All lines from the one holding "Given: Click the 复制 copy icon" to the end of the listing are to be output exactly, both ends included, with any pictures left out.

----

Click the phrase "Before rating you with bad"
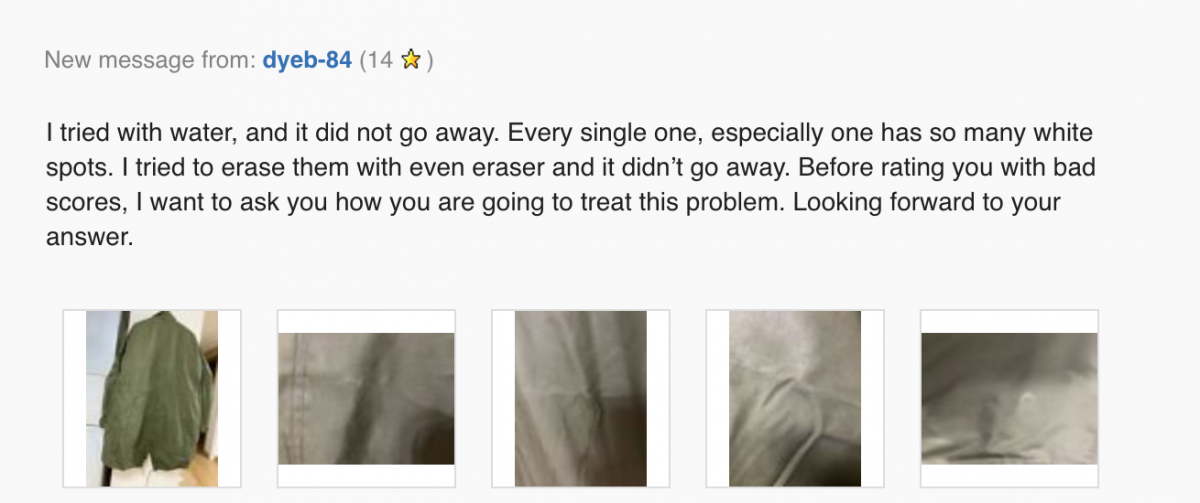Image resolution: width=1200 pixels, height=503 pixels. 974,167
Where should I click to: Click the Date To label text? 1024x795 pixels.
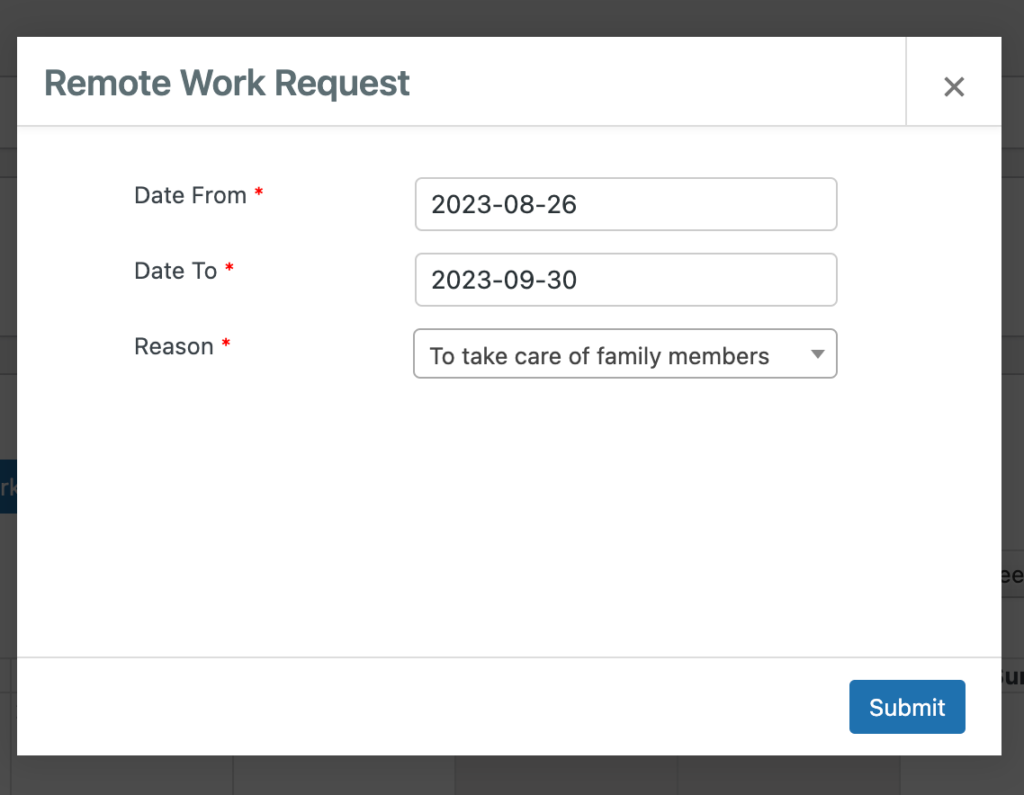175,271
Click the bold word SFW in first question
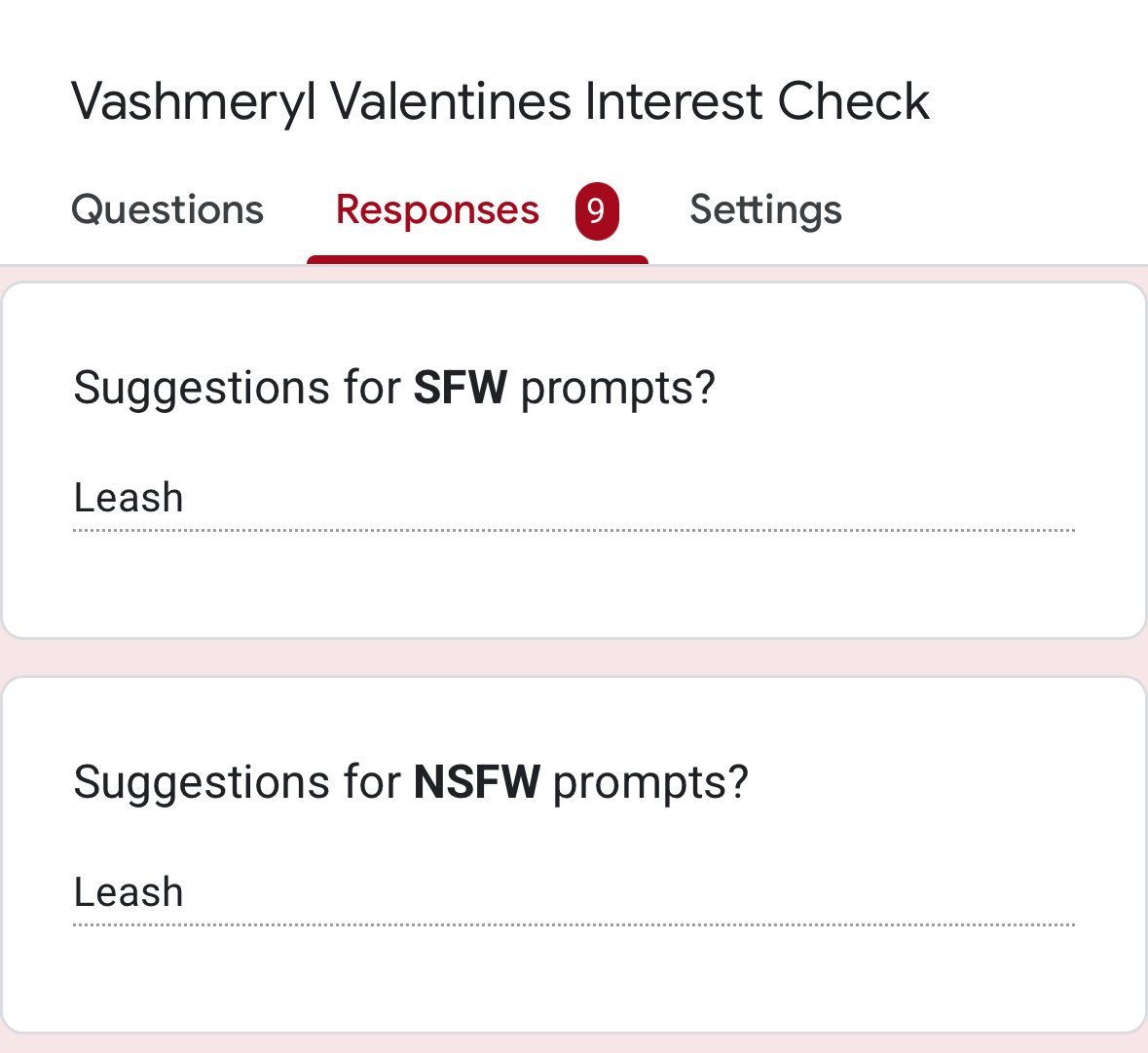This screenshot has width=1148, height=1053. pyautogui.click(x=460, y=388)
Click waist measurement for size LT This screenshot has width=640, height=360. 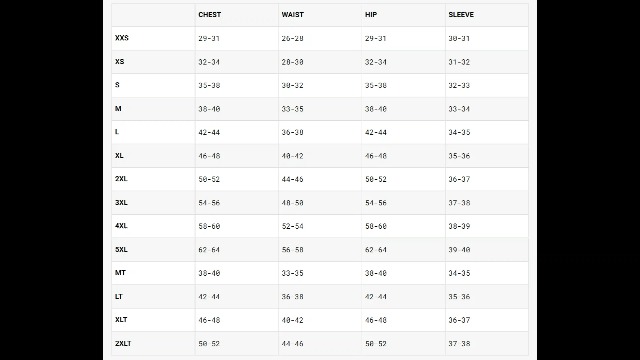pyautogui.click(x=292, y=297)
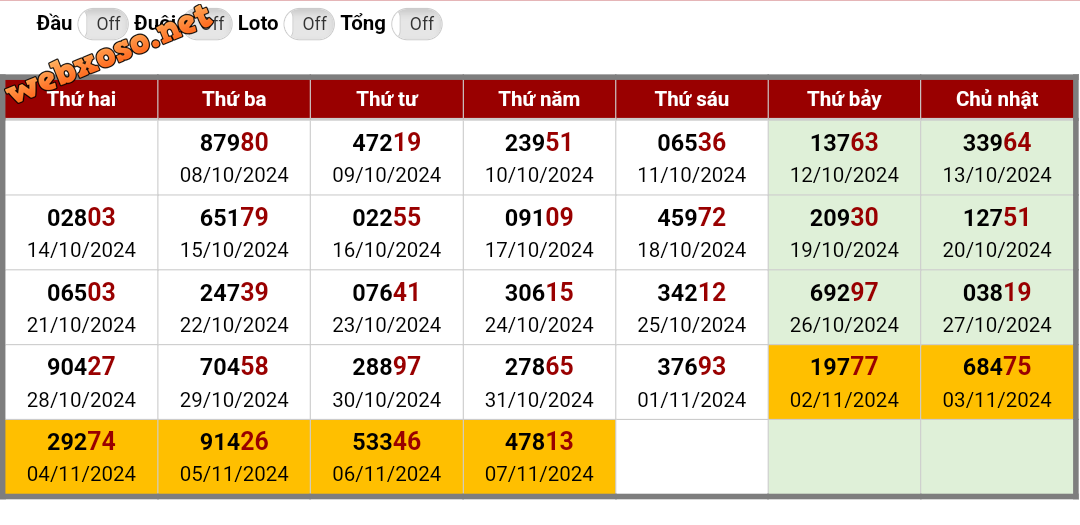Click highlighted cell 29274 dated 04/11/2024
The width and height of the screenshot is (1080, 525).
[x=81, y=457]
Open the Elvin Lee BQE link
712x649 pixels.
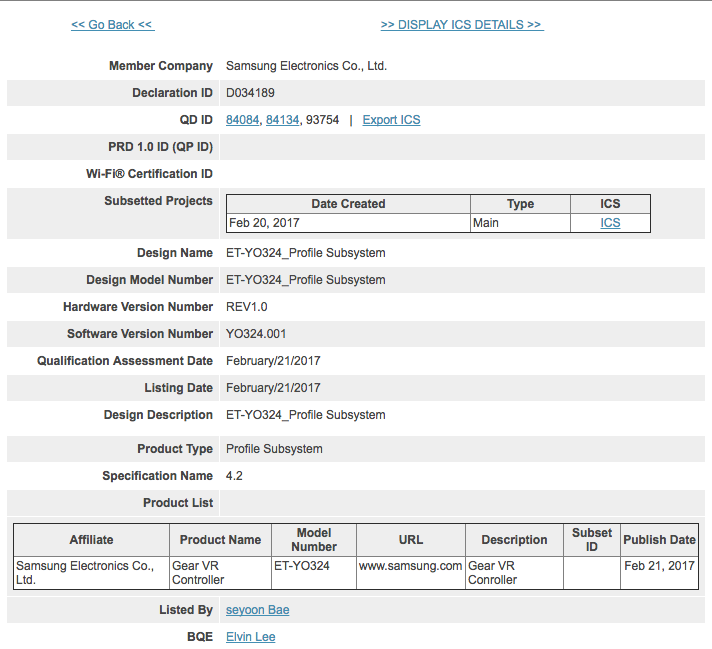click(x=250, y=637)
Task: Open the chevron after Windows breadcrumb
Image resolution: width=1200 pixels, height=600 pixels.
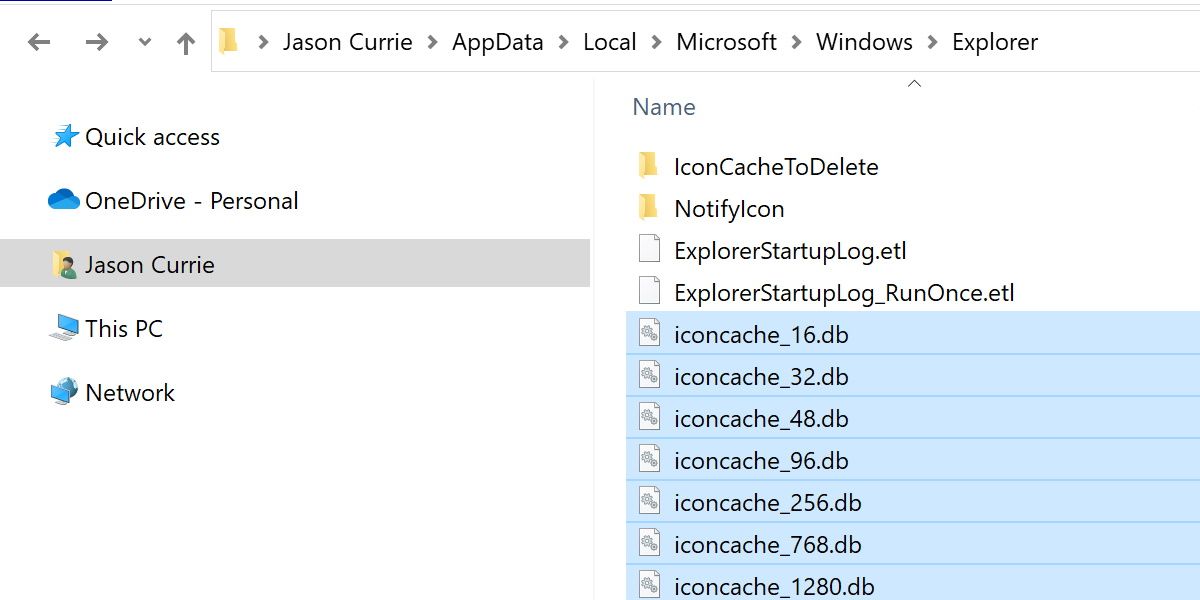Action: click(934, 41)
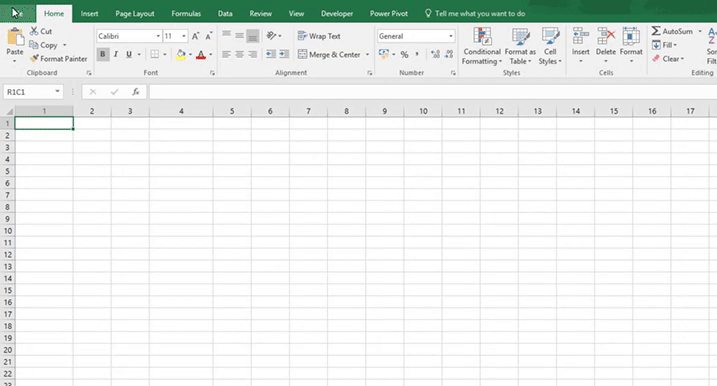This screenshot has width=717, height=386.
Task: Toggle Bold formatting
Action: pyautogui.click(x=102, y=54)
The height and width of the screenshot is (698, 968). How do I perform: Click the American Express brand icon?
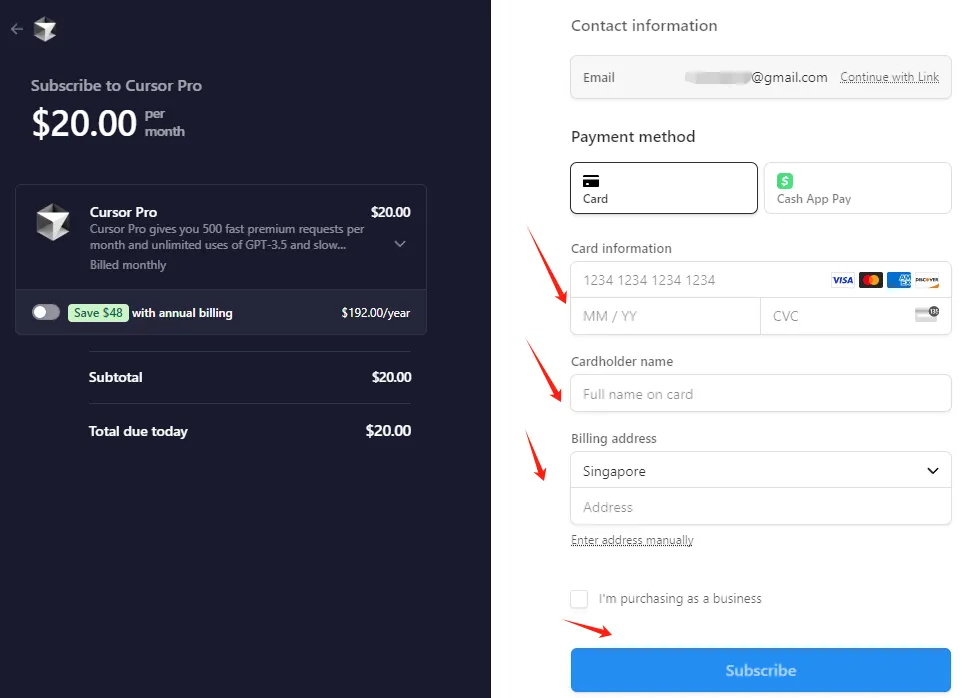click(x=899, y=280)
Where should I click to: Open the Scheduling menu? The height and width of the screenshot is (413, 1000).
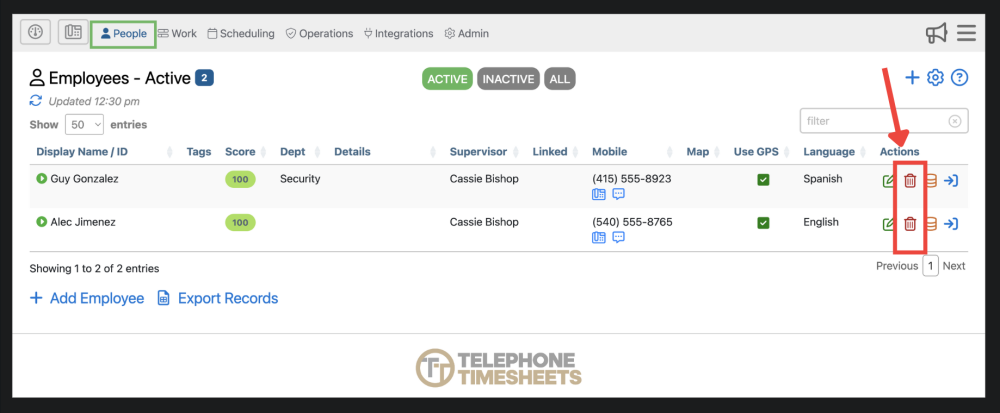point(241,33)
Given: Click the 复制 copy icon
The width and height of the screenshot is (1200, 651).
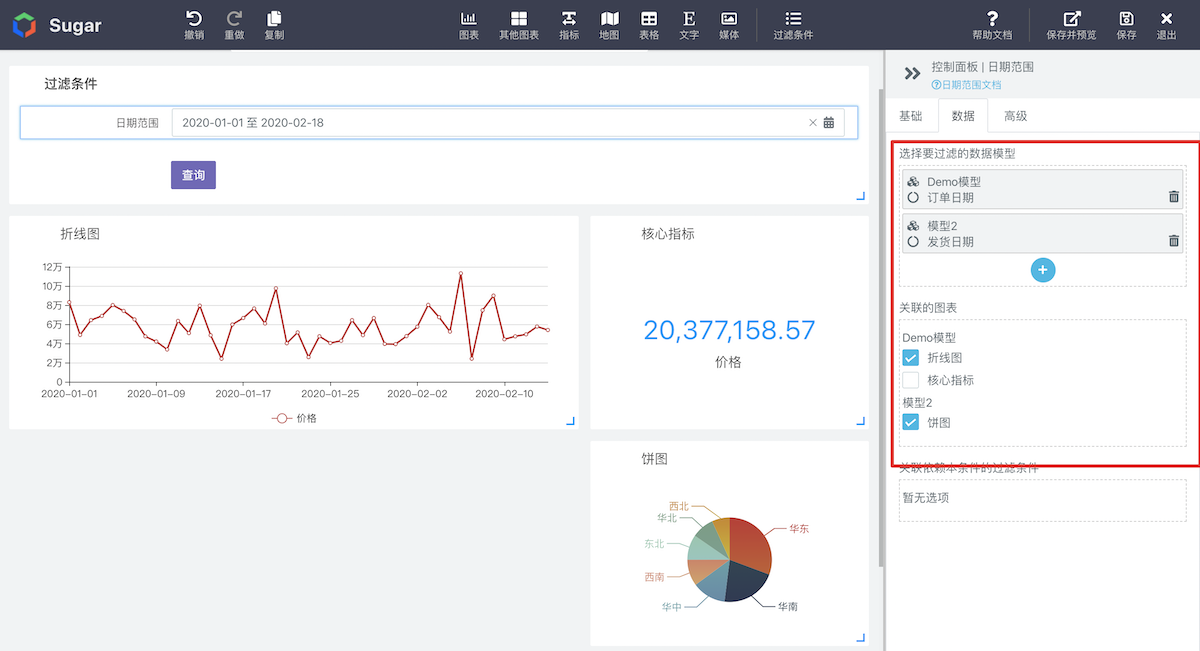Looking at the screenshot, I should (x=274, y=19).
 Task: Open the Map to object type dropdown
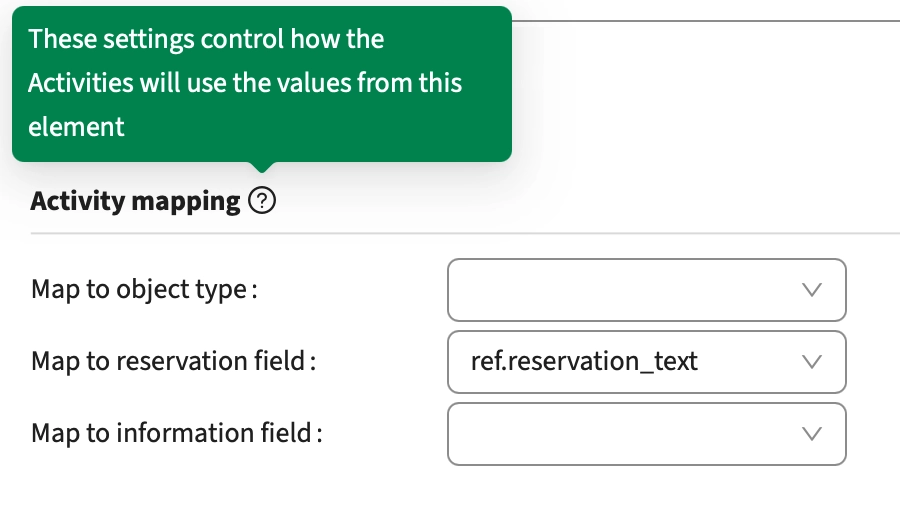(x=646, y=290)
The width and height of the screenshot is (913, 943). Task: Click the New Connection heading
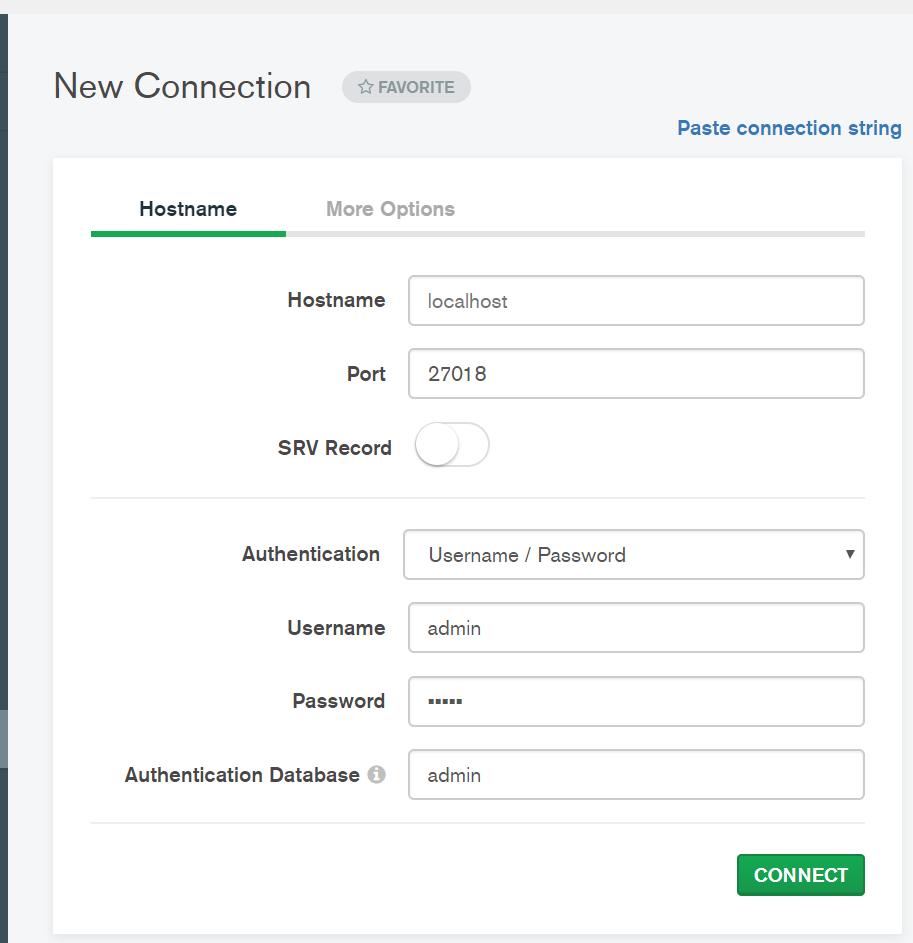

----

### RESPONSE AREA
Given: Click the 复制 copy icon
The width and height of the screenshot is (1200, 651).
Looking at the screenshot, I should (x=274, y=19).
 Task: Open the Map to object type dropdown
(x=646, y=290)
The width and height of the screenshot is (913, 943). Task: Click the New Connection heading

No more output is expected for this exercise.